Many of these scenes are quite chilling. Footage from a killing room shows laborers at an assembly line endlessly cutting and chopping the meat that will eventually find its way to our grocery store shelves. Chicken growers allow us access to the windowless pens where hundreds of chickens are enclosed in spaces so tight that the chickens are often forced to climb over the dead birds laying on the ground. The strak, industrial gaze during these scenes has a powerful impact, one that is not unlike a horror movie, as a Variety writer observes. And while this industrialization of food production might seem to lead to greater efficiency and reduced costs, the farmers often see very little in the form of compensation from the big food companies with whom they have contracts. Other scenes, including one set at a nearby Smithfield pork factory, remind us that many food processing companies rely upon the labor of undocumented laborers while working to suppress the formation of unions. Finally, we are reminded of the degree to which our food is now, quite literally, manufactured. Genetic modifications of seeds prouce more desirable vegetables and larger crops, while chicken farmers attempt to create larger-breasted chickens because most buyers prefer white meat. These scene, as Owen Glieberman implies, sometimes unsettle our very definitions of what we are eating.
It’s hard to know, however, what effect such images have on viewers. Food, Inc. is being distributed by Participant Productions, a film company that is interested in movies that inspire viewers to take some form of action, and the film’s website encourages a wide variety of actions viewers can consider: campaigning against junk food in schools, supporting better working conditions for farmers, going to farmer’s markets, calling for nutrition information at restaurants.

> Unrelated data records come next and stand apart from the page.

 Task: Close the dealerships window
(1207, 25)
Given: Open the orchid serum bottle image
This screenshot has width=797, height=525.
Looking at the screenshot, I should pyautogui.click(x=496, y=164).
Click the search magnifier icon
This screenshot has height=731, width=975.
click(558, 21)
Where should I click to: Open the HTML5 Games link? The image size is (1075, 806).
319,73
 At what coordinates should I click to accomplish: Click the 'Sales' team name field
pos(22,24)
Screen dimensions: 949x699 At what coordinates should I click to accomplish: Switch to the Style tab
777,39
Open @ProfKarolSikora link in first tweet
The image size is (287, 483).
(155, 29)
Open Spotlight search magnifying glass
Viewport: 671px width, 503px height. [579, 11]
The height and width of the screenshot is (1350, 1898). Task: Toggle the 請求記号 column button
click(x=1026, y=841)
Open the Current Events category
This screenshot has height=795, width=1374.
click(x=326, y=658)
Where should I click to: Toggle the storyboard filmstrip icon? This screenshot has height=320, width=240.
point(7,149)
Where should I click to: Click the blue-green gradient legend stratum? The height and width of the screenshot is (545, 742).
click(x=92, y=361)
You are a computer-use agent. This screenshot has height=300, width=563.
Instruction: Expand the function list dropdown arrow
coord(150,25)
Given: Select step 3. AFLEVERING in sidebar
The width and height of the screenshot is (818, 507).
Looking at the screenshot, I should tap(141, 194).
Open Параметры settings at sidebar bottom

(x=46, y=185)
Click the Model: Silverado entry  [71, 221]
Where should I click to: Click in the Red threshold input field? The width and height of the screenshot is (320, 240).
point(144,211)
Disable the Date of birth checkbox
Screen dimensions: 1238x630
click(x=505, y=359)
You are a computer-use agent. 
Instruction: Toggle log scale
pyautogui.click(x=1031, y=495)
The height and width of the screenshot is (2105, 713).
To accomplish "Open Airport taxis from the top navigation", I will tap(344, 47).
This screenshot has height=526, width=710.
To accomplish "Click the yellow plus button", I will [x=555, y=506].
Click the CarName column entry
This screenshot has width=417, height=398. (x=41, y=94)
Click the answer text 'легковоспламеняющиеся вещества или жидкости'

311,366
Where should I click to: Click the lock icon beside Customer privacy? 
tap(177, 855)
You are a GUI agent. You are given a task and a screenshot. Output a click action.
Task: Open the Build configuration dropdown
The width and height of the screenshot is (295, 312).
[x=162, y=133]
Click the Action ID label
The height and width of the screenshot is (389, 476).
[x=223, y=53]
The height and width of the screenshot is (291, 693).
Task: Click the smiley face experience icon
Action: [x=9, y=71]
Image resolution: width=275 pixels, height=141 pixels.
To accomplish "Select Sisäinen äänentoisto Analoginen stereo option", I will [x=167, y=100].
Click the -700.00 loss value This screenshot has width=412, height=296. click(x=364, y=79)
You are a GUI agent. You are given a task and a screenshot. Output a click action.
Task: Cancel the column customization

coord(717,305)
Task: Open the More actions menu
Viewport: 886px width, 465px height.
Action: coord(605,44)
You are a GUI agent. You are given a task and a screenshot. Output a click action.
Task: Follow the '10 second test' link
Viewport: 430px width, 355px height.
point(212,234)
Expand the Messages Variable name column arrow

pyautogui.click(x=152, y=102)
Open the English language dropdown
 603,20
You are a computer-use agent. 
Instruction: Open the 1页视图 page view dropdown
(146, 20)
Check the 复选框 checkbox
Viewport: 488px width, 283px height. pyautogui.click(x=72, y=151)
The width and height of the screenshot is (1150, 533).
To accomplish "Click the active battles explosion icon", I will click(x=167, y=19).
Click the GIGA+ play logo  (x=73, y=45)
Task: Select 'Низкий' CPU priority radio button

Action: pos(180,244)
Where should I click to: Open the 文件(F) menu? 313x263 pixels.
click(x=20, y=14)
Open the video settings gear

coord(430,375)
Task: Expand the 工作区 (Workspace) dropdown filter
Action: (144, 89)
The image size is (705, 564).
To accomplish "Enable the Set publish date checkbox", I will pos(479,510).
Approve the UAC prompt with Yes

To promote many of these ideas, the film uses extensive interviews with sustainable farmer and author Joel Salatin, who runs Polyface, Inc, a family-owned, organic, pasture-based farm. Salatin is a true sustainable food evangelist, promoting food production practices that are healthier and safer. And certainly the film made me want to follow through on these practices (whether I’ll do so or not is another question).
So, as with many of Participant’s films, I’m wondering about how we can truly measure the impact of a political documentary of this type or to what extent such films are preaching to the converted or semi-converted. Based on the crowd’s reaction when he showed up onstage, it was clear that many in the audience knew of Salatin, whether from his writings or the food that he sells (or both). Others (and I count myself in this category) knew much of the information in the film and make some effort to eat healthy foods. Still, I think that if Food, Inc. helps to redirect our conversation about the politics of food, it will have accomplished quite a bit. Even though I know a fair amount of information about these issuse, many of the film’s scenes were quite startling in showing us how little we know about the manufacture of the food we eat.